Before we state the rules, let us point out that this is in some sense an arbitrary decision on numpy
’s part. They could have very easily said that if any shapes disagree, it causes an error. They chose the following set of rules to do some automatic transformations. If you want anything outside of these transformations provided, you would have to write the code yourself. We will start by stating the rules, and then do a worked example which should hopefully clear up what is going on.
Broadcasting Rules#
Consider some element-wise operation like x + y
that operates on two numpy.arrays
. This operation is well-defined if both x
and y
have the shape. If x
and y
disagree on their shape, numpy
will run the following steps in order to make the shapes match up.
If the two arrays differ in their number of dimensions, the shape of the one with fewer dimensions is padded on its left side with 1’s.
If the shape of two arrays does not match on any dimension, the array with shape equal to 1 in that dimension is stretched to match the other shape. This will happen for all dimensions that don’t match and one has a shape equal to 1.
If in any dimension the sizes disagree and neither is equal to 1, an error is raised.
The process of broadcasting doesn’t actually modify x
or y
, but rather creates a temporary structure with the shape described in this algorithm to do the operation.
Broadcasting Example#
Consider the code snippet. We print out the resulting shape and then explain using the rules of broadcasting why this is the case.
import numpy as np
m = np.ones((2, 3)) # Shape: (2, 3)
v = np.arange(3) # Shape: (3,)
result = m + v
print(result)
print(result.shape)
It helps to see that originally our data is
m (2, 3)
[[1, 1, 1],
[1, 1, 1]]
v (3,) # Notice the extra set of []!
[0, 1, 2]
Step 1: Pad Dimensions#
The first rule of broadcasting says:
If the two arrays differ in their number of dimensions, the shape of the one with fewer dimensions is padded on it’s left side.
Since m
has 2 dimensions and v
has 1, we will need to pad v
with dimensions of shape 1 on the left of its shape. After this step, we will be working with the following shape/values.
m (2, 3)
[[1, 1, 1],
[1, 1, 1]]
v (1, 3)
[[0, 1, 2]]
Warning
Important: While we are saying that v.shape
is now a (1,3)
, this is a bit of a lie since v
’s shape never actually changes. Broadcasting makes a temporary copy that starts with the value of v
and transforms that. For simplicity we refer to it as v
’s shape. If you go to the snippet above and print out v
’s shape at the end, you’ll see it’s the same as it started.
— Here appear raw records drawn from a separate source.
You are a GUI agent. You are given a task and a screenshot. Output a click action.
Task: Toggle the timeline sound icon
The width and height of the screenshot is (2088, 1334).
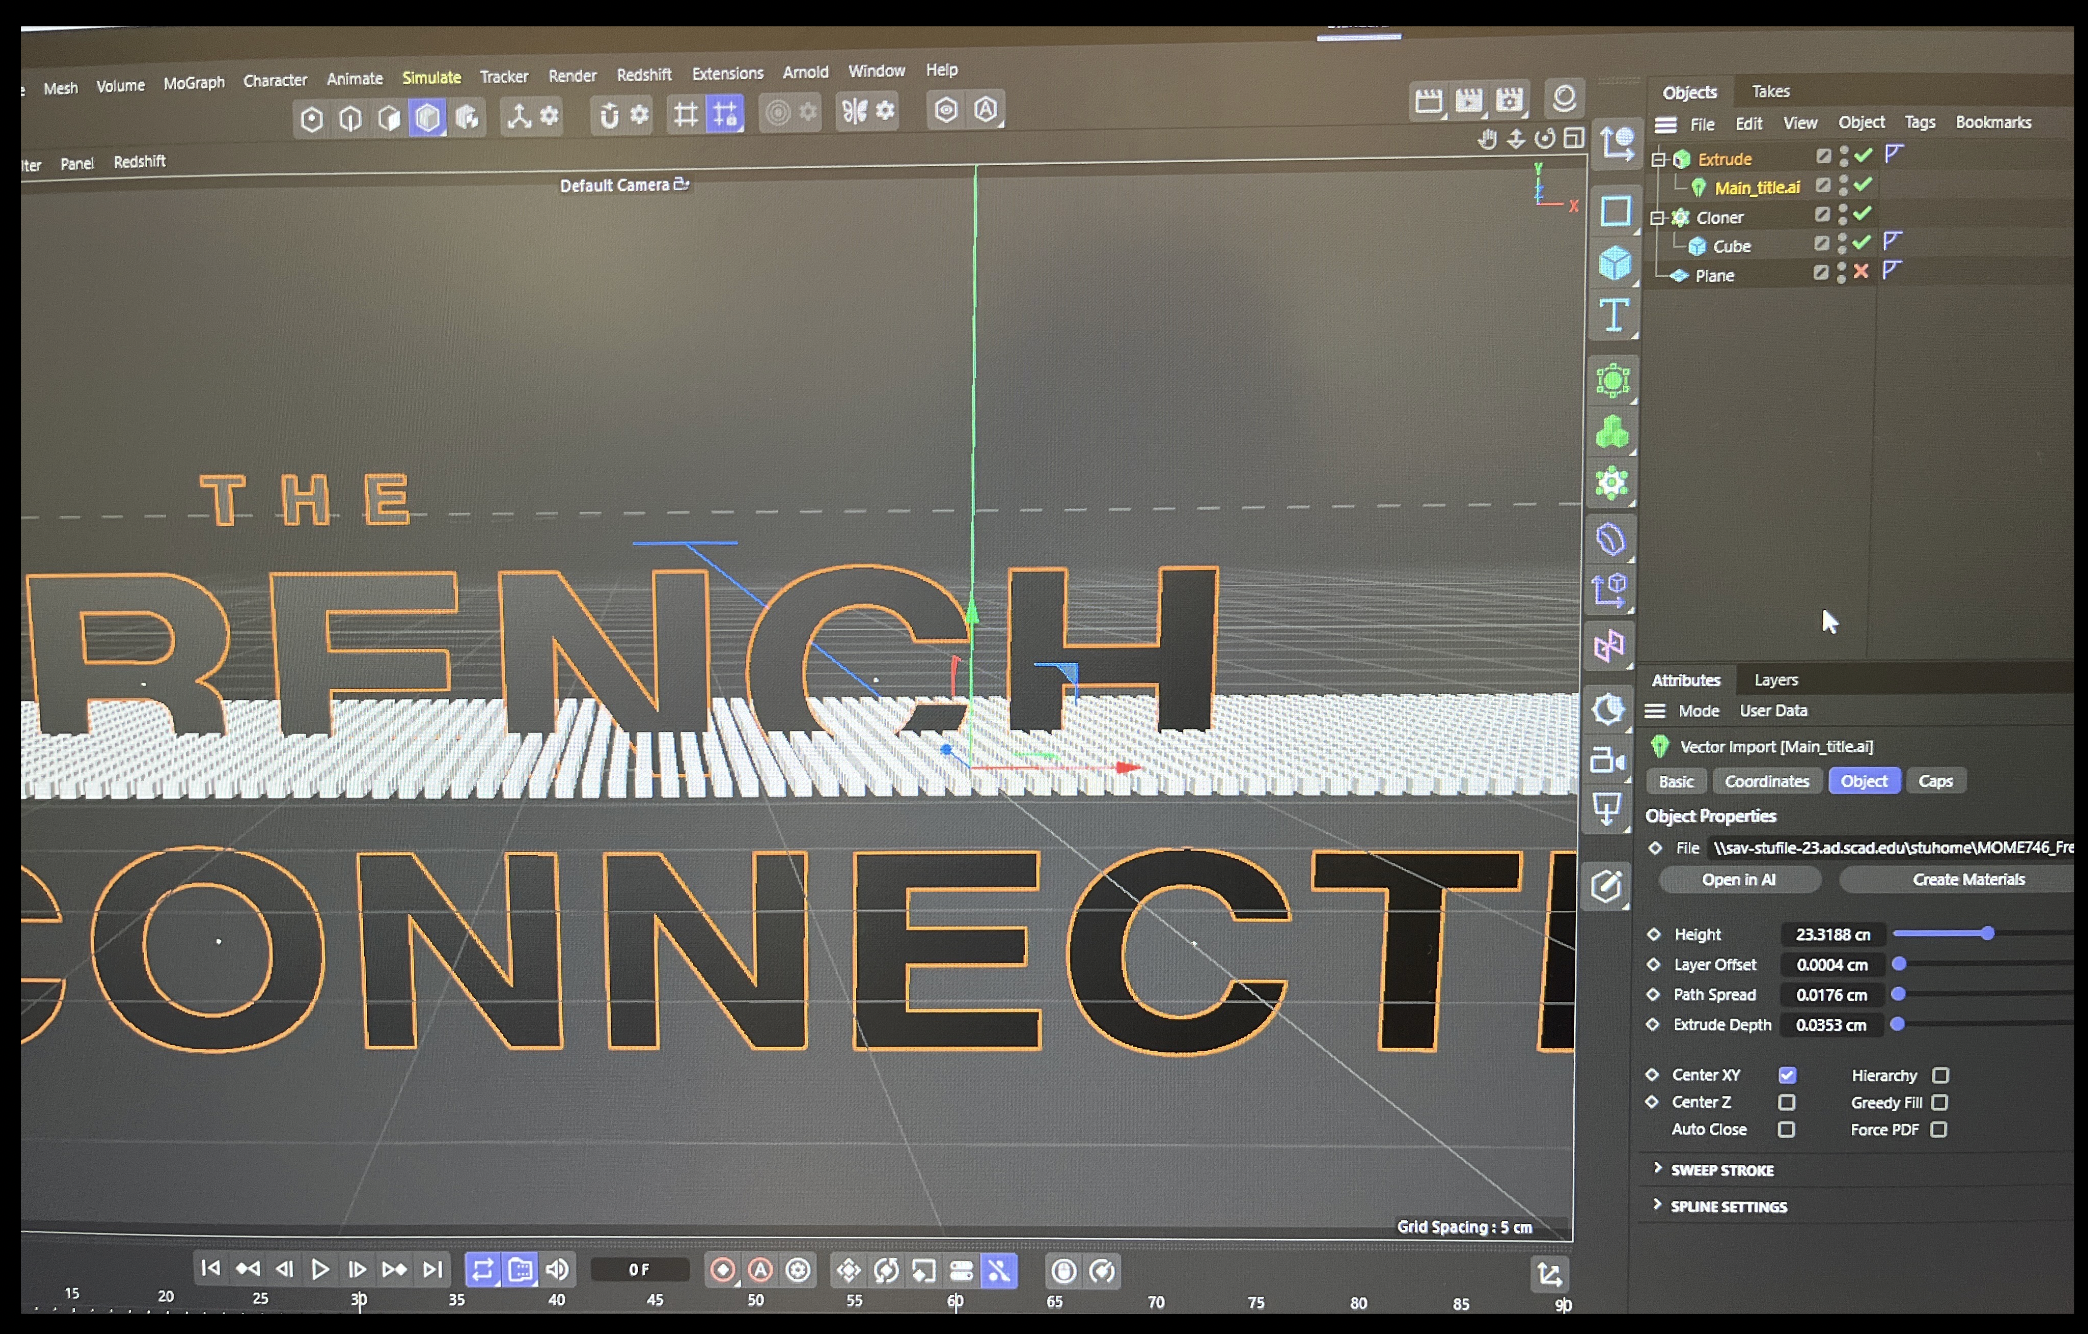pos(558,1270)
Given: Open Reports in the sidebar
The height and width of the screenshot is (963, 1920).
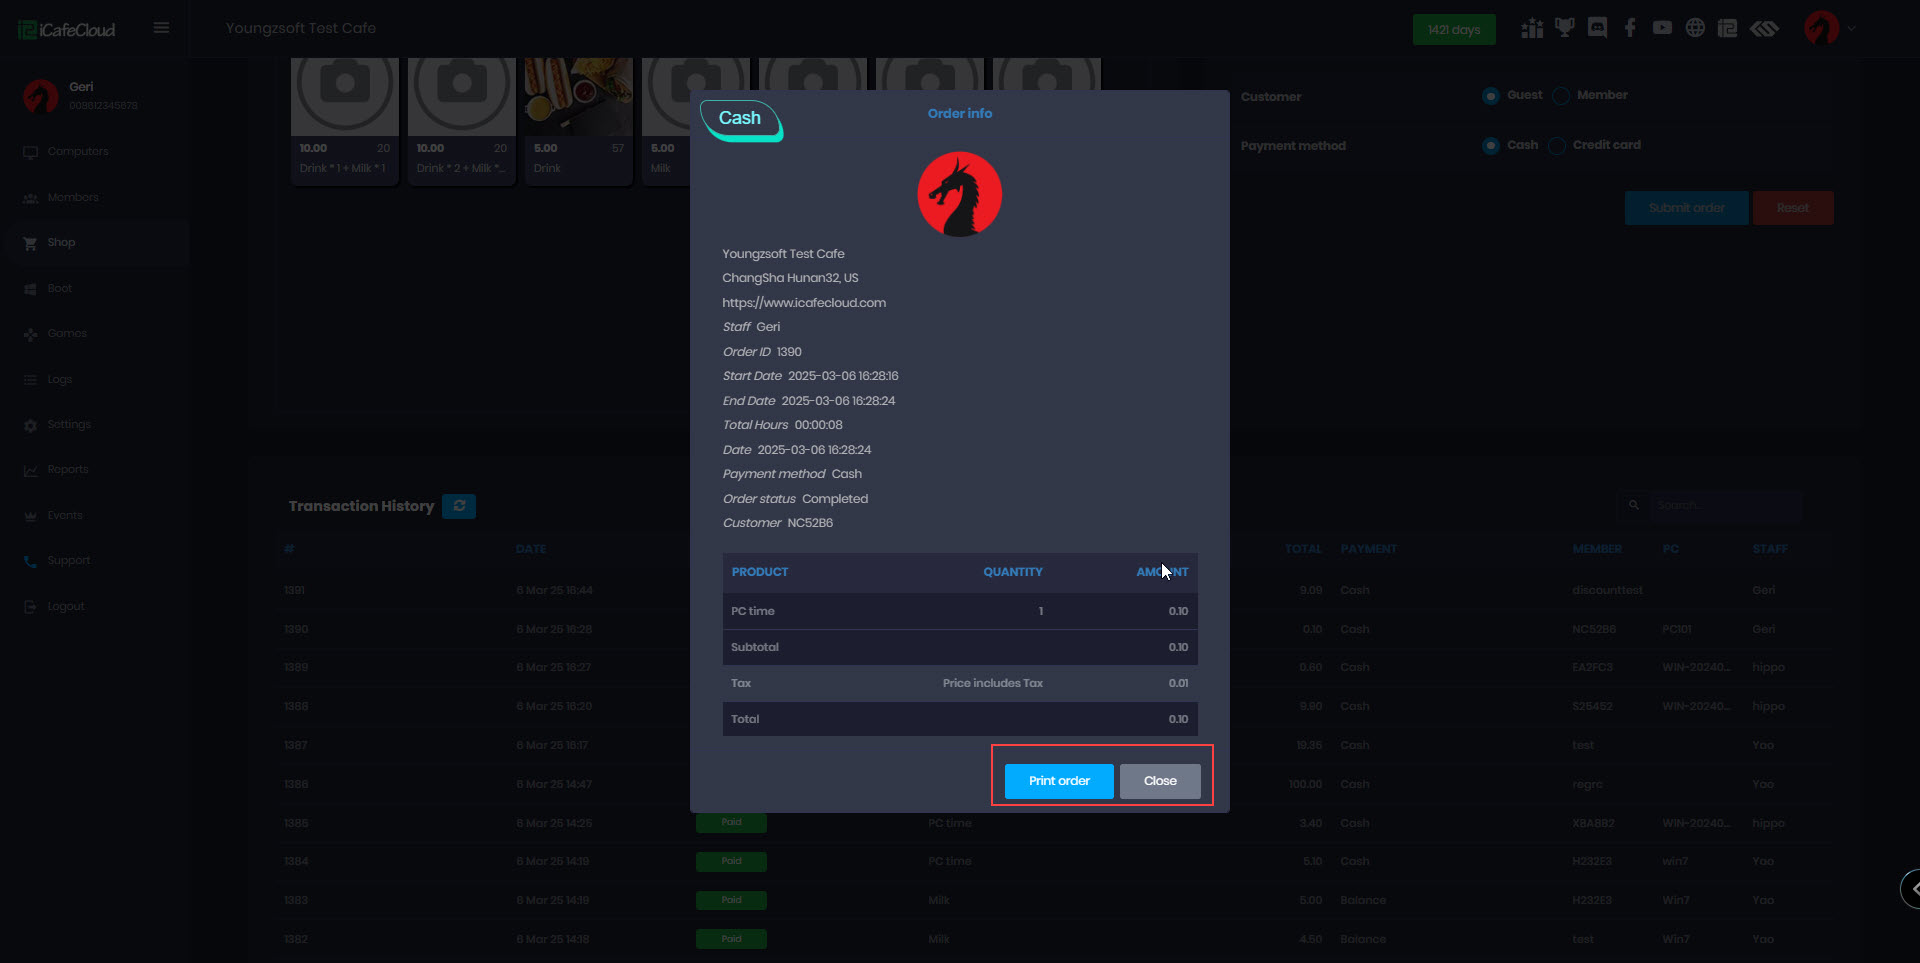Looking at the screenshot, I should (68, 470).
Step 2: Stretch Dimensions#
The second rule of broadcasting says:
If the shape of two arrays does not match on any dimension, the array with shape equal to 1 in that dimension is stretched to match the other shape. This will happen for all dimensions that don’t match and one has a shape equal to 1.
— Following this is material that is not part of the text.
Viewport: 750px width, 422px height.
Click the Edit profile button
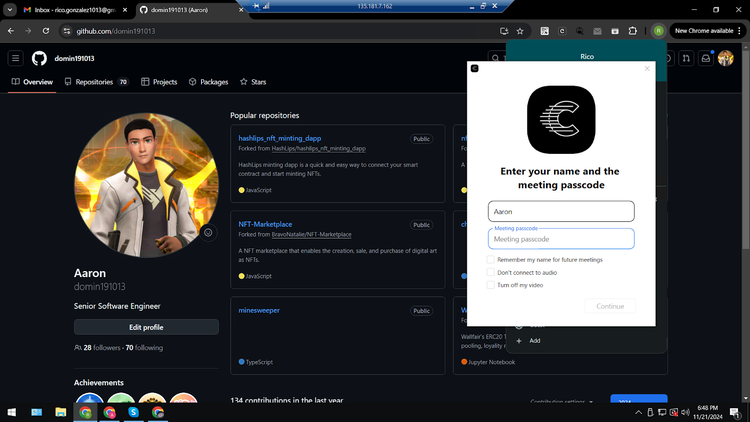click(x=146, y=327)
We can see after Step 1, that the first dimension of m
and v
disagree since m
‘s first dimension has shape 2 and v
‘s first dimension has shape 1. This means we will stretch v
along its first dimension so that it becomes a (2,2)
. Semantically, this means we will add a new row (since first dimension is rows) to v
with the exact same values as the first row. This is because we “stretch” the values along that dimension.
After this step, we will be working with the following shape/values.
m (2, 3)
[[1, 1, 1],
[1, 1, 1]]
v (2, 3)
[[0, 1, 2],
[0, 1, 2]]
Importantly, we only do this stretching in the case of a mismatch for the array that has shape 1 for that dimension.
Step 3: Check for Errors#
The third rule of broadcasting says:
If in any dimension the sizes disagree and neither is equal to 1, an error is raised.
After step 2, our shapes match so there is not an error.
You might be wondering, how could an error occur with this algorithm? Consider trying to add a shape (1, 3)
to a (2, 6)
. According to Step 1, we wouldn’t need to pad since there is the same number of dimensions. In Step 2 when we stretch, we would only stretch the first dimension of the first array since that’s the only one that has shape 1. This means you cannot stretch the second dimension from 3 to 6 since the rule says it will only stretch dimensions with shape 1 if it disagrees. Then we would get to Step 3 and see that we have a (2, 3)
and a (2, 6)
which disagree on a dimension and neither are one.